Tomba della Pellegrina
Il Parco Archeologico di Chiusi
Il territorio di Chiusi è storicamente abitato dal XI a.c..
L'antica Camars diventa nel VI sec. a.c. la lucumonia etrusca di Clevsin, una delle più potenti città della Dodecapoli etrusca.
Di quei fasti il territorio di Chiusi conserva una decina di tombe risalenti al periodo che va dal 590 a.C. fino al 200 a.C..
Rivolgendosi al locale Museo Archeologico (la cui visita è caldamente consigliata), ed utilizzando le guide autorizzate, è possibile visitarle alcune (contattare il Museo Archeologico al 057820177 per orari e costi).
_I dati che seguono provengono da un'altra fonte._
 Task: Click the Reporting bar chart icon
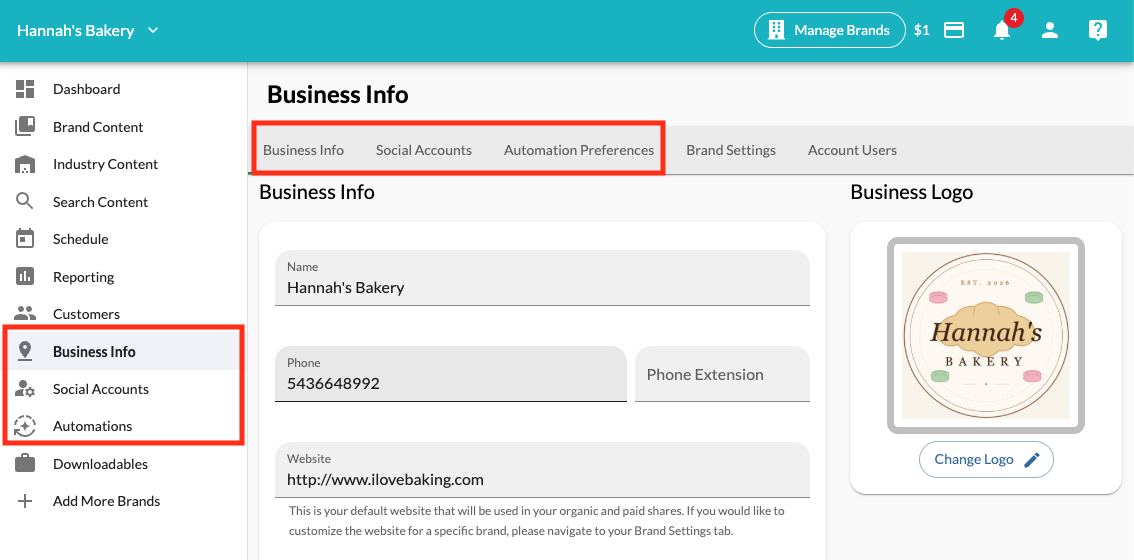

Noi ne abbiamo visitate quattro:
Tomba della Scimmia
Tomba della Pellegrina
Tomba del Leone
Tomba delle Iscrizioni
La Tomba della Pellegrina è datata tra il III ed il II secolo a.C. ed appartenne alla famiglia dei Sentinate
La Tomba della Pellegrina fu rinvenuta nel 1828 nelle vicinanze del podere da cui prende il nome ed è la prima che si trova sulla destra percorrendo la strada che porta al lago di Chiusi.
La Tomba della Pellegrina è sita a circa due metri sottoterra e vi si accede tramite un lungo dromos (il corridoio di ingresso).
La Tomba ha una pianta allungata con il lungo dromos su cui si trovano quattro loculi laterali e tre camere finali.
La Tomba delle Pellegrina fu rinvenuta l'urna di "Larth Sentinates Caesa" oggi esposta al Museo Archeologico di Chiusi.
Nella Tomba della Pellegrina sono invece vedibili due urne in marmo e due urne in travertino, devo dire molto belle.
Lo scrivente ha visitato la Tomba della Pellegrina nel 2008 e ne è rimasto piacevolmente impressionato.
Nella Tomba della Pellegrina è assolutamente proibito scattare fotografie.